El profesor Luis Gómez Llorente, fallecido hace apenas unos días, que participó como Diputado socialista en aquellas Cortes que se entendieron a sí mismas como constituyentes, explicaba bien que la Constitución del 78 pretendía resolver de una vez por todas los cuatro problemas que históricamente habían dividido a los españoles: (1)
el problema de la forma de Estado -el conflicto entre monárquicos y republicanos; (2)
el problema territorial -entre centralistas, federalistas e independentistas-, (3)
el problema religioso -entre clericales, laicistas y anticlericales- y (4)
el problema económico -entre el capitalismo liberal y el movimiento obrero socialista.
Desde su punto de vista, la Constitución habría resuelto por la vía del consenso tales problemas buscando soluciones intermedias: Monarquía parlamentaria como forma de Estado a caballo entre el republicanismo clásico y la monarquía tradicional; una organización territorial autonómica, no centralista ni federalista -ni confederal-; Estado ni laico ni confesional, sino aconfesional; y una economía social de mercado, léase, ni capitalismo sin freno ni planificación rígida. Tales acuerdos, que no satisfacían el convencimiento de ninguno, fueron aceptados pragmática y generosamente por todos. Pero treinta y cuatro años más tarde parece que aquellas soluciones no lo fueron, o no lo fueron del todo.
Se empezó a quebrar el consenso cuando se aprobaron los Acuerdos con la Santa Sede, negociados antes de ser aprobada la Constitución, que privilegian el trato que el Estado debe dar a la Iglesia católica: las reivindicaciones de un Estado verdaderamente aconfesional -si no decididamente laico- han estado presentes durante todos estos años. Y otro tanto puede decirse del problema territorial que durante años ha venido asomando y escondiendo su cara abiertamente soberanista tanto en Cataluña como en el País Vasco (y algún brote menor en otros territorios).

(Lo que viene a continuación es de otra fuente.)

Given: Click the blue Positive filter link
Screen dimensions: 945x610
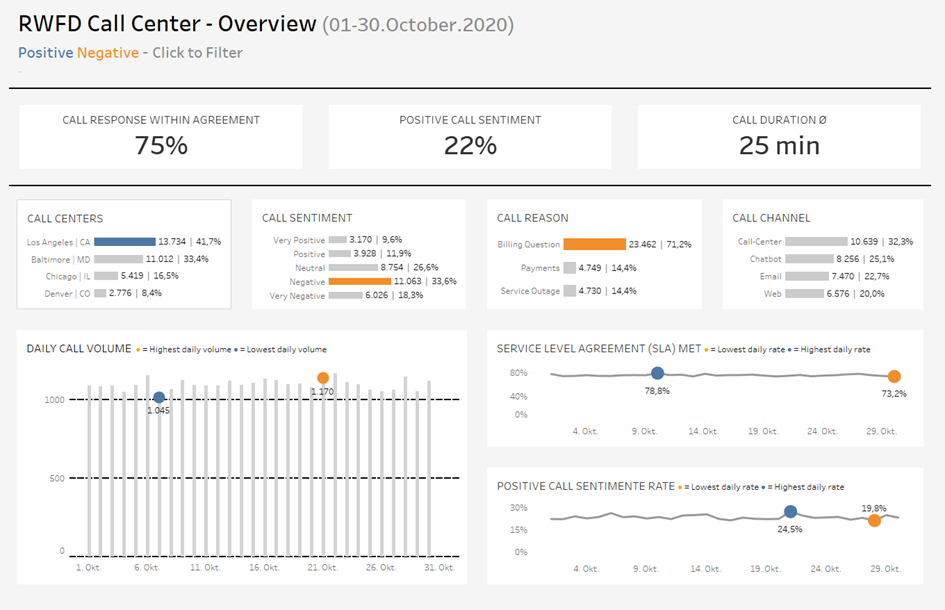Looking at the screenshot, I should pos(45,53).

Desde la noche del 23F, la monarquía fue mejor aceptada de hecho por gran parte de la población demócrata -tanto, que durante un tiempo fue lugar común decirse juancarlista pero no monárquico- y, seguramente también por la discreción con que hasta hace muy poco se trataba la vida pública y privada del Jefe del Estado, apenas había sido cuestionada la Institución. Pero ya no es así y no solo se cuestiona la figura del Rey, sino la monarquía misma, su continuidad y su sentido en la actualidad.
Y de la economía, qué decir. Desde el colapso de los sistemas comunistas el neoliberalismo más fundamentalista se ha impuesto como una ortodoxia dogmática que lo domina todo y a la que todo debe someterse (a la vez que los partidos socialdemócratas renunciaban a parte de su identidad): los derechos sociales conseguidos con enorme esfuerzo del movimiento obrero se presentan ahora como los culpables de la crisis y del empobrecimiento. Con todo el descaro, el ministro Montoro presenta sus presupuestos de enormes recortes públicos como los más sociales de la historia.
Esta crisis se está llevando todo por delante y parece que todo se desmorona: la forma de Estado, la organización territorial, las relaciones entre el Estado y la IC, y la economía social están de nuevo en cuestión y, de nuevo, dividiendo a los españoles. Hoy se cuestiona la transición misma -hasta ahora encumbrada como modélica- por las coacciones y limitaciones a que fue sometido todo el proceso -o sea, por las adherencias franquistas que se enquistaron en ella-; se cuestiona incluso lo que hasta ahora era absolutamente incuestionable: el sistema de partidos (que no, que no, que no nos representan, que no, gritan el 15M y el 25S); se cuestiona, en fin, el valor actual de la Constitución misma. De ahí tantas voces que reclaman una nueva Constitución.
La pregunta, claro, es si con un capitalismo totalmente hegemónico y sin contrapesos, que hasta ha obligado a los Estados a hacer cambios en los textos constitucionales para priorizar el pago de la deuda -lo que en España es de facto una ruptura del consenso constitucional-, si en una situación así , digo, este es el momento más oportuno para cambiar la Constitución y los consensos que se alcanzaron.